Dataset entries
▬▬▬▬▬▬

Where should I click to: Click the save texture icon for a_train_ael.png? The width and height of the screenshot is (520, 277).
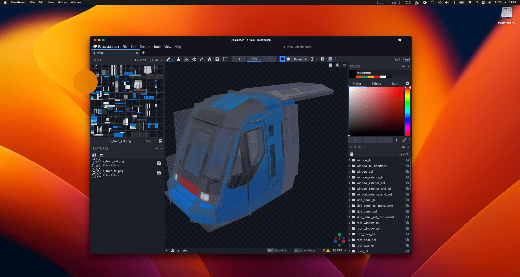pyautogui.click(x=158, y=163)
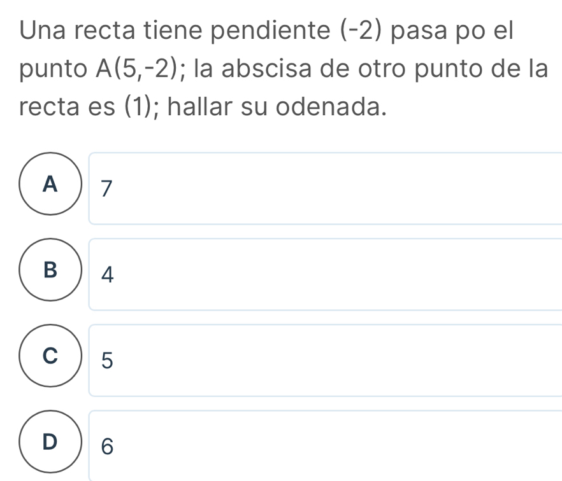The width and height of the screenshot is (562, 481).
Task: Click the number 5 next to option C
Action: [x=108, y=361]
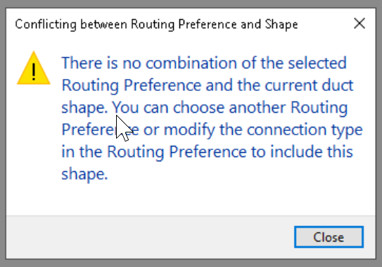Click the word 'Conflicting' in the title bar
Screen dimensions: 382x267
pos(46,25)
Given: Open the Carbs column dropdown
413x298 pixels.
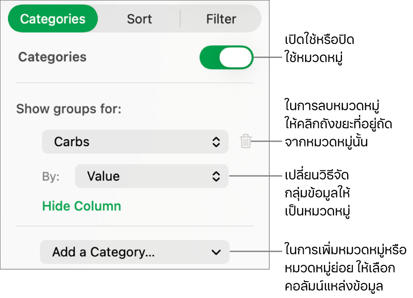Looking at the screenshot, I should click(x=135, y=142).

▬▬▬▬▬▬

■ Task to carry out
Your copy should hold all the data word for word. It should hold no pictures.

■ Finished task
Where should I click to: Click the save texture icon for a_train_ael.png? The width and height of the screenshot is (520, 277).
pyautogui.click(x=158, y=163)
The width and height of the screenshot is (562, 481).
Task: Click the number 5 next to option C
Action: [x=108, y=361]
Click the word 'Conflicting' in the title bar
Screen dimensions: 382x267
pos(46,25)
Given: Open the Carbs column dropdown
413x298 pixels.
Looking at the screenshot, I should click(x=135, y=142).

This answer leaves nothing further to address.